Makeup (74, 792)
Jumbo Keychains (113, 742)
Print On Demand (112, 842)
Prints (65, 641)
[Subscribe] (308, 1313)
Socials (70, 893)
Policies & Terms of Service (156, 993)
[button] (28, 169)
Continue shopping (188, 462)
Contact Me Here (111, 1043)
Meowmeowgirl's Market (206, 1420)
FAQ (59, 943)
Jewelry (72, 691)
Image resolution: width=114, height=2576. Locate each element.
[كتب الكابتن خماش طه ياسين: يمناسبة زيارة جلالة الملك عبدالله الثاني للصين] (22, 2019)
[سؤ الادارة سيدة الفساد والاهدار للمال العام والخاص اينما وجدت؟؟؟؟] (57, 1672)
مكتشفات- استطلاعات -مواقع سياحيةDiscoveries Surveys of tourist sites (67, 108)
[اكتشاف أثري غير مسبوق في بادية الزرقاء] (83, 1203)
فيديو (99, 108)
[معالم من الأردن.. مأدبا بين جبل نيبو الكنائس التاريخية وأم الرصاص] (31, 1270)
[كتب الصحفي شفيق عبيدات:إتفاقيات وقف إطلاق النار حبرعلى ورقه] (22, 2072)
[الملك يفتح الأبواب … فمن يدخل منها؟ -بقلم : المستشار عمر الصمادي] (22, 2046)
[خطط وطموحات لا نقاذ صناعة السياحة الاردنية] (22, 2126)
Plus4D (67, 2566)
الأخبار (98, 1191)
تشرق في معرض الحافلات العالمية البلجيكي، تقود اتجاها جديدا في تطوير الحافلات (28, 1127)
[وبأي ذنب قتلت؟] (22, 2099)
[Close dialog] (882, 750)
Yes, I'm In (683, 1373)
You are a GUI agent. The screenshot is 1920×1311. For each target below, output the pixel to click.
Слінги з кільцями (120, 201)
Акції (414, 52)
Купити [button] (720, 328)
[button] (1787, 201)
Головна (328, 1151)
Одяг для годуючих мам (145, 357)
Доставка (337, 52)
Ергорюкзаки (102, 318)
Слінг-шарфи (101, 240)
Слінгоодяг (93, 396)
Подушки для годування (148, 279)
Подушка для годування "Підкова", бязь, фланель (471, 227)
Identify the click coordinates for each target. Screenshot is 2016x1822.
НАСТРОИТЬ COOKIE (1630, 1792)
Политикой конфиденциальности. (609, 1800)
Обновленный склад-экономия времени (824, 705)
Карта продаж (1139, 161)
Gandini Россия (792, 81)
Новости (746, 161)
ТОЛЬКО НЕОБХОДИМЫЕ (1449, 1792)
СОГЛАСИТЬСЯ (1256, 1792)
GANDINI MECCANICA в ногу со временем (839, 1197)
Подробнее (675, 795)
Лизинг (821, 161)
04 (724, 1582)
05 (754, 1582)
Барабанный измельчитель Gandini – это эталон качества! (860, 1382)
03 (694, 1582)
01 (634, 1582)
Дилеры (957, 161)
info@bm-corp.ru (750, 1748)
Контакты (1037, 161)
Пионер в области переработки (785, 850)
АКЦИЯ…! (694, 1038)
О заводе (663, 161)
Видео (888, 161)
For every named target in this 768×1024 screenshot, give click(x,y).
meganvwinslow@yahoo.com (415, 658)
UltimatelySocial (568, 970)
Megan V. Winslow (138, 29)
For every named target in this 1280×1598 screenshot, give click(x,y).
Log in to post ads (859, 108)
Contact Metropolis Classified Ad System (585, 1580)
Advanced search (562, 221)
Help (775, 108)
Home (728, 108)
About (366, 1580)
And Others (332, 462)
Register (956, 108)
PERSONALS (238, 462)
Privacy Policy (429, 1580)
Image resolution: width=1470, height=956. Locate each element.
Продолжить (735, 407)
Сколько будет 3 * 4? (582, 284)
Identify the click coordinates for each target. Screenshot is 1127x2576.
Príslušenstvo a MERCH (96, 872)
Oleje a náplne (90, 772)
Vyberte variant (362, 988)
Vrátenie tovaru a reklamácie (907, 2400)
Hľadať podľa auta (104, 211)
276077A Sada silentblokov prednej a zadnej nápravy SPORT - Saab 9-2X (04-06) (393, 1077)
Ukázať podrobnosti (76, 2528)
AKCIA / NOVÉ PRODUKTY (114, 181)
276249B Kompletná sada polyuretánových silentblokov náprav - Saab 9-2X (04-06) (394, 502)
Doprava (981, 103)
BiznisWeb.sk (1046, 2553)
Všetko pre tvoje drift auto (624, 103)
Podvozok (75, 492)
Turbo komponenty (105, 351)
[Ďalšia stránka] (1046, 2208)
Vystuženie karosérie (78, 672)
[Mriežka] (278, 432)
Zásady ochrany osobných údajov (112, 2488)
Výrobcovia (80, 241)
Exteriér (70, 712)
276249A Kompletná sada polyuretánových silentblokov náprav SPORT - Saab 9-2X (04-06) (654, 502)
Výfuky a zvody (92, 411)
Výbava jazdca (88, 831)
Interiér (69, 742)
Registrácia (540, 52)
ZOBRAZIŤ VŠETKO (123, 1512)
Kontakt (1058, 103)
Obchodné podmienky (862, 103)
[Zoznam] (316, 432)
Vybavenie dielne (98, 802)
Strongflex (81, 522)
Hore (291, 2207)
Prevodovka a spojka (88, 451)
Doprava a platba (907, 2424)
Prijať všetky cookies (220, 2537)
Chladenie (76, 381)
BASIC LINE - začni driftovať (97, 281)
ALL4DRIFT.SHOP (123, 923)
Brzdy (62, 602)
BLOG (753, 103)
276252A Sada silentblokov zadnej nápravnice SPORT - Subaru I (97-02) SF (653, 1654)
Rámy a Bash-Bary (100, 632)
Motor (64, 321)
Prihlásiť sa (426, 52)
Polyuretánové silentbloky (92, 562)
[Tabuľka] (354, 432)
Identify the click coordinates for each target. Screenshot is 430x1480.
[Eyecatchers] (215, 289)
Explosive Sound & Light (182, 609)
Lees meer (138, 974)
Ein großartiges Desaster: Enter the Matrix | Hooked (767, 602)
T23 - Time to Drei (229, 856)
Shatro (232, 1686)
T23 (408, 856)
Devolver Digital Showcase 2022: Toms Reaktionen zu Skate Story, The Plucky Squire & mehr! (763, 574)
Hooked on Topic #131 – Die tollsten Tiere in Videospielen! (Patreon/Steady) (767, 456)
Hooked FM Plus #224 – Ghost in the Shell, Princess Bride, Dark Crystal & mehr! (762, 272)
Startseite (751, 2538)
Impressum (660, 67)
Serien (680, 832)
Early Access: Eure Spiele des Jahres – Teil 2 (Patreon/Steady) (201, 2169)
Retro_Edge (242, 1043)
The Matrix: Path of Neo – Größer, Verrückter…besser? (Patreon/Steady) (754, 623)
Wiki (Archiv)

- - -

ASSIGNMENT
Reproduce the material above, keeping every line intact.

OUTPUT FOR THIS EXERCISE
Makeup (74, 792)
Jumbo Keychains (113, 742)
Print On Demand (112, 842)
Prints (65, 641)
[Subscribe] (308, 1313)
Socials (70, 893)
Policies & Terms of Service (156, 993)
[button] (28, 169)
Continue shopping (188, 462)
Contact Me Here (111, 1043)
Meowmeowgirl's Market (206, 1420)
FAQ (59, 943)
Jewelry (72, 691)
Image resolution: width=114, height=2576. Locate each element.
[كتب الكابتن خماش طه ياسين: يمناسبة زيارة جلالة الملك عبدالله الثاني للصين] (22, 2019)
[سؤ الادارة سيدة الفساد والاهدار للمال العام والخاص اينما وجدت؟؟؟؟] (57, 1672)
مكتشفات- استطلاعات -مواقع سياحيةDiscoveries Surveys of tourist sites (67, 108)
[اكتشاف أثري غير مسبوق في بادية الزرقاء] (83, 1203)
فيديو (99, 108)
[معالم من الأردن.. مأدبا بين جبل نيبو الكنائس التاريخية وأم الرصاص] (31, 1270)
[كتب الصحفي شفيق عبيدات:إتفاقيات وقف إطلاق النار حبرعلى ورقه] (22, 2072)
[الملك يفتح الأبواب … فمن يدخل منها؟ -بقلم : المستشار عمر الصمادي] (22, 2046)
[خطط وطموحات لا نقاذ صناعة السياحة الاردنية] (22, 2126)
Plus4D (67, 2566)
الأخبار (98, 1191)
تشرق في معرض الحافلات العالمية البلجيكي، تقود اتجاها جديدا في تطوير الحافلات (28, 1127)
[وبأي ذنب قتلت؟] (22, 2099)
[Close dialog] (882, 750)
Yes, I'm In (683, 1373)
You are a GUI agent. The screenshot is 1920×1311. For each target below, output the pixel to click.
Слінги з кільцями (120, 201)
Акції (414, 52)
Купити [button] (720, 328)
[button] (1787, 201)
Головна (328, 1151)
Одяг для годуючих мам (145, 357)
Доставка (337, 52)
Ергорюкзаки (102, 318)
Слінг-шарфи (101, 240)
Слінгоодяг (93, 396)
Подушки для годування (148, 279)
Подушка для годування "Підкова", бязь, фланель (471, 227)
Identify the click coordinates for each target. Screenshot is 2016x1822.
НАСТРОИТЬ COOKIE (1630, 1792)
Политикой конфиденциальности. (609, 1800)
Обновленный склад-экономия времени (824, 705)
Карта продаж (1139, 161)
Gandini Россия (792, 81)
Новости (746, 161)
ТОЛЬКО НЕОБХОДИМЫЕ (1449, 1792)
СОГЛАСИТЬСЯ (1256, 1792)
GANDINI MECCANICA в ногу со временем (839, 1197)
Подробнее (675, 795)
Лизинг (821, 161)
04 (724, 1582)
05 (754, 1582)
Барабанный измельчитель Gandini – это эталон качества! (860, 1382)
03 (694, 1582)
01 (634, 1582)
Дилеры (957, 161)
info@bm-corp.ru (750, 1748)
Контакты (1037, 161)
Пионер в области переработки (785, 850)
АКЦИЯ…! (694, 1038)
О заводе (663, 161)
Видео (888, 161)
For every named target in this 768×1024 screenshot, give click(x,y).
meganvwinslow@yahoo.com (415, 658)
UltimatelySocial (568, 970)
Megan V. Winslow (138, 29)
For every named target in this 1280×1598 screenshot, give click(x,y).
Log in to post ads (859, 108)
Contact Metropolis Classified Ad System (585, 1580)
Advanced search (562, 221)
Help (775, 108)
Home (728, 108)
About (366, 1580)
And Others (332, 462)
Register (956, 108)
PERSONALS (238, 462)
Privacy Policy (429, 1580)
Image resolution: width=1470, height=956. Locate each element.
Продолжить (735, 407)
Сколько будет 3 * 4? (582, 284)
Identify the click coordinates for each target. Screenshot is 1127x2576.
Príslušenstvo a MERCH (96, 872)
Oleje a náplne (90, 772)
Vyberte variant (362, 988)
Vrátenie tovaru a reklamácie (907, 2400)
Hľadať podľa auta (104, 211)
276077A Sada silentblokov prednej a zadnej nápravy SPORT - Saab 9-2X (04-06) (393, 1077)
Ukázať podrobnosti (76, 2528)
AKCIA / NOVÉ PRODUKTY (114, 181)
276249B Kompletná sada polyuretánových silentblokov náprav - Saab 9-2X (04-06) (394, 502)
Doprava (981, 103)
BiznisWeb.sk (1046, 2553)
Všetko pre tvoje drift auto (624, 103)
Podvozok (75, 492)
Turbo komponenty (105, 351)
[Ďalšia stránka] (1046, 2208)
Vystuženie karosérie (78, 672)
[Mriežka] (278, 432)
Zásady ochrany osobných údajov (112, 2488)
Výrobcovia (80, 241)
Exteriér (70, 712)
276249A Kompletná sada polyuretánových silentblokov náprav SPORT - Saab 9-2X (04-06) (654, 502)
Výfuky a zvody (92, 411)
Výbava jazdca (88, 831)
Interiér (69, 742)
Registrácia (540, 52)
ZOBRAZIŤ VŠETKO (123, 1512)
Kontakt (1058, 103)
Obchodné podmienky (862, 103)
[Zoznam] (316, 432)
Vybavenie dielne (98, 802)
Strongflex (81, 522)
Hore (291, 2207)
Prevodovka a spojka (88, 451)
Doprava a platba (907, 2424)
Prijať všetky cookies (220, 2537)
Chladenie (76, 381)
BASIC LINE - začni driftovať (97, 281)
ALL4DRIFT.SHOP (123, 923)
Brzdy (62, 602)
BLOG (753, 103)
276252A Sada silentblokov zadnej nápravnice SPORT - Subaru I (97-02) SF (653, 1654)
Rámy a Bash-Bary (100, 632)
Motor (64, 321)
Prihlásiť sa (426, 52)
Polyuretánové silentbloky (92, 562)
[Tabuľka] (354, 432)
Identify the click coordinates for each target. Screenshot is 430x1480.
[Eyecatchers] (215, 289)
Explosive Sound & Light (182, 609)
Lees meer (138, 974)
Ein großartiges Desaster: Enter the Matrix | Hooked (767, 602)
T23 - Time to Drei (229, 856)
Shatro (232, 1686)
T23 (408, 856)
Devolver Digital Showcase 2022: Toms Reaktionen zu Skate Story, The Plucky Squire & mehr! (763, 574)
Hooked on Topic #131 – Die tollsten Tiere in Videospielen! (Patreon/Steady) (767, 456)
Hooked FM Plus #224 – Ghost in the Shell, Princess Bride, Dark Crystal & mehr! (762, 272)
Startseite (751, 2538)
Impressum (660, 67)
Serien (680, 832)
Early Access: Eure Spiele des Jahres – Teil 2 (Patreon/Steady) (201, 2169)
Retro_Edge (242, 1043)
The Matrix: Path of Neo – Größer, Verrückter…besser? (Patreon/Steady) (754, 623)
Wiki (Archiv)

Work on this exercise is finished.